The lines below starting at the line containing "How do I perform: Click the alex.smith" and ending at the line containing "This screenshot has height=296, width=221." are to be repeated exactly, with both ends kept and nothing else added.
###
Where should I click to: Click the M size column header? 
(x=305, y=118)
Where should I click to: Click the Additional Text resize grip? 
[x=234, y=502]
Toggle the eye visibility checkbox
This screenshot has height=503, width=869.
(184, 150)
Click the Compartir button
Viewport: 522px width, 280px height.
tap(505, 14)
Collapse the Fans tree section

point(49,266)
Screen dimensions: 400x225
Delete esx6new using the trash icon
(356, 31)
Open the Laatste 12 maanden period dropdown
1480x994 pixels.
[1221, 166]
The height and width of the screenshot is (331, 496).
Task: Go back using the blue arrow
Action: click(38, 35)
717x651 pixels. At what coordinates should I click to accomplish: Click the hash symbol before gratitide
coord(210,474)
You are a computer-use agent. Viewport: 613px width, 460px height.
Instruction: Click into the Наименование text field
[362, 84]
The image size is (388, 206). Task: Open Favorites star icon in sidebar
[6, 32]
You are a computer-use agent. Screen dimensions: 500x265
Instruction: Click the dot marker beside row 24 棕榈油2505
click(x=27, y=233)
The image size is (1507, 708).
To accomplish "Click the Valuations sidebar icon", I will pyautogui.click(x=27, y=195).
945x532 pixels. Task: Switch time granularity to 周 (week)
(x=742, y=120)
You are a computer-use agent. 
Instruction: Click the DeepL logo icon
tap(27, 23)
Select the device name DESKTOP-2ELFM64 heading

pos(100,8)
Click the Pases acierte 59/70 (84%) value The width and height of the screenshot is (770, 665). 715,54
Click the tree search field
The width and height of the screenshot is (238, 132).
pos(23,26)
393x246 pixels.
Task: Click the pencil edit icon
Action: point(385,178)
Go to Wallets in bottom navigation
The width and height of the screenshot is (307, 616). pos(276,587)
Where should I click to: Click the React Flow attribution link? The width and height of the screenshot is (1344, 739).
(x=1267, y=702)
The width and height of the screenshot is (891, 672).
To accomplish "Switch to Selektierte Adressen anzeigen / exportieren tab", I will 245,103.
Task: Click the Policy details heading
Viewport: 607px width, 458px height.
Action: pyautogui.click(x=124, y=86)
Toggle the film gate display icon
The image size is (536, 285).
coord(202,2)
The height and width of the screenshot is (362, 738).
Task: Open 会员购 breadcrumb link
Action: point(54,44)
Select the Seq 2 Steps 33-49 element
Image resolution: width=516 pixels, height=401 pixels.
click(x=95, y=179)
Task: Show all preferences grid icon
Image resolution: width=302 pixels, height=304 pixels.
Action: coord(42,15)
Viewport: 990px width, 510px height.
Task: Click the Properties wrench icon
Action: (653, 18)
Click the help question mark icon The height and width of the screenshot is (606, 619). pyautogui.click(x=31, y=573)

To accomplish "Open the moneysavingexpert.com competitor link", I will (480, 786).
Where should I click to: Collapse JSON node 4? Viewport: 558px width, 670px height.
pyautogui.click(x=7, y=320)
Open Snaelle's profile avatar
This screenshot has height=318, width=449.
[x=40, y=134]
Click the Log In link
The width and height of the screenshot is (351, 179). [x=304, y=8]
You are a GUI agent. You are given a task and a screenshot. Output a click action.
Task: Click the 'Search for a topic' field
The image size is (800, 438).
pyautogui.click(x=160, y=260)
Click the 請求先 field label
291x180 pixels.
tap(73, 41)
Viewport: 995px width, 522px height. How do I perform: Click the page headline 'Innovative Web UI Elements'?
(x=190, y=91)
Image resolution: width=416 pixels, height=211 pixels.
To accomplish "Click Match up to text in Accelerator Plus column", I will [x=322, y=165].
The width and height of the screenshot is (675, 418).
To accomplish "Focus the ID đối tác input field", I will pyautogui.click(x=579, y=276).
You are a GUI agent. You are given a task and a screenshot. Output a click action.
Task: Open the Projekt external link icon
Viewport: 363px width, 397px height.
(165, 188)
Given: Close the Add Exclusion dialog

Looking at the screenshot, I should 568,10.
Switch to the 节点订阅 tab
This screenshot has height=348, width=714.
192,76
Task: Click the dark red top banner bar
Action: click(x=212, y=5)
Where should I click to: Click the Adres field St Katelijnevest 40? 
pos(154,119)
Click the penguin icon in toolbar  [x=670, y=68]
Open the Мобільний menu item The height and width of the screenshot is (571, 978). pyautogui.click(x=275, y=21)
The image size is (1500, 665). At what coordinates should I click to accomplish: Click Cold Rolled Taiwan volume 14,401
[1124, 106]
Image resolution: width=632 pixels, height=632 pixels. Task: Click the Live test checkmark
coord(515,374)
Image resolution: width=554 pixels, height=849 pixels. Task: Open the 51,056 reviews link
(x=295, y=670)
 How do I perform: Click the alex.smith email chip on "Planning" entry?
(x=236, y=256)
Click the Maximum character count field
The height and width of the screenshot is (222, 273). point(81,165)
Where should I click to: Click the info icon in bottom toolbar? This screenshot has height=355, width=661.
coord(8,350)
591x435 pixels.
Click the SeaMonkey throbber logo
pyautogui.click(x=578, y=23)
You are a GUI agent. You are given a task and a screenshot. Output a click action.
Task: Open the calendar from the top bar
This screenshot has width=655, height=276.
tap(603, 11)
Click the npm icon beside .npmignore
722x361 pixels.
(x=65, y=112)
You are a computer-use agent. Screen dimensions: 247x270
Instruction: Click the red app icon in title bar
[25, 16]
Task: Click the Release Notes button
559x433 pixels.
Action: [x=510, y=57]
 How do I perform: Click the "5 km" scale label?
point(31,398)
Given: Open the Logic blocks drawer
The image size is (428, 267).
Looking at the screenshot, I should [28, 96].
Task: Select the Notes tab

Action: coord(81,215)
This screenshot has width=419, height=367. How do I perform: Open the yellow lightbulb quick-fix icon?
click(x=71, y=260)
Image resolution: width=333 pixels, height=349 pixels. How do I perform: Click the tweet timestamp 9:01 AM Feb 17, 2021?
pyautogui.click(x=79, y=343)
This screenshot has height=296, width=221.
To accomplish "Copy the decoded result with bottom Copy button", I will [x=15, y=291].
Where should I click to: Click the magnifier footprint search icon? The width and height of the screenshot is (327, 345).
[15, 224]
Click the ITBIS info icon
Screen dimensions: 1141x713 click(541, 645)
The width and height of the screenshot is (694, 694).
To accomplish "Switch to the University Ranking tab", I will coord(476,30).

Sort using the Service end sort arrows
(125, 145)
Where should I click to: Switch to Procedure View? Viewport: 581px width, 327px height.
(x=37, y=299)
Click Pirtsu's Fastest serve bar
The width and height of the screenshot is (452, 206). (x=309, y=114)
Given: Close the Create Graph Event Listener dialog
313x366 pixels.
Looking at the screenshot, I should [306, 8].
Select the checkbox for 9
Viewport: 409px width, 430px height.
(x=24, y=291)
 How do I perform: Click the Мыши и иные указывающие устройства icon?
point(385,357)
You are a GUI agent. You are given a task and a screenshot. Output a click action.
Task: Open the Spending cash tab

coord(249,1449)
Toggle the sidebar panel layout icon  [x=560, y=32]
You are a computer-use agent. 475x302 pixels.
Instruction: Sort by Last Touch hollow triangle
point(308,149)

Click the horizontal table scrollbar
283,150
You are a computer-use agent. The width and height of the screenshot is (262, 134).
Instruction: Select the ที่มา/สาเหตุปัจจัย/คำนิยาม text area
###
### EXERCISE ANSWER:
 How do I perform: Click the alex.smith email chip on "Planning" entry?
(x=236, y=256)
Click the Maximum character count field
The height and width of the screenshot is (222, 273). point(81,165)
Where should I click to: Click the info icon in bottom toolbar? This screenshot has height=355, width=661.
coord(8,350)
591x435 pixels.
Click the SeaMonkey throbber logo
pyautogui.click(x=578, y=23)
You are a GUI agent. You are given a task and a screenshot. Output a click action.
Task: Open the calendar from the top bar
This screenshot has width=655, height=276.
tap(603, 11)
Click the npm icon beside .npmignore
722x361 pixels.
(x=65, y=112)
You are a computer-use agent. Screen dimensions: 247x270
Instruction: Click the red app icon in title bar
[25, 16]
Task: Click the Release Notes button
559x433 pixels.
Action: [x=510, y=57]
 How do I perform: Click the "5 km" scale label?
point(31,398)
Given: Open the Logic blocks drawer
The image size is (428, 267).
Looking at the screenshot, I should [28, 96].
Task: Select the Notes tab

Action: coord(81,215)
This screenshot has width=419, height=367. How do I perform: Open the yellow lightbulb quick-fix icon?
click(x=71, y=260)
Image resolution: width=333 pixels, height=349 pixels. How do I perform: Click the tweet timestamp 9:01 AM Feb 17, 2021?
pyautogui.click(x=79, y=343)
This screenshot has height=296, width=221.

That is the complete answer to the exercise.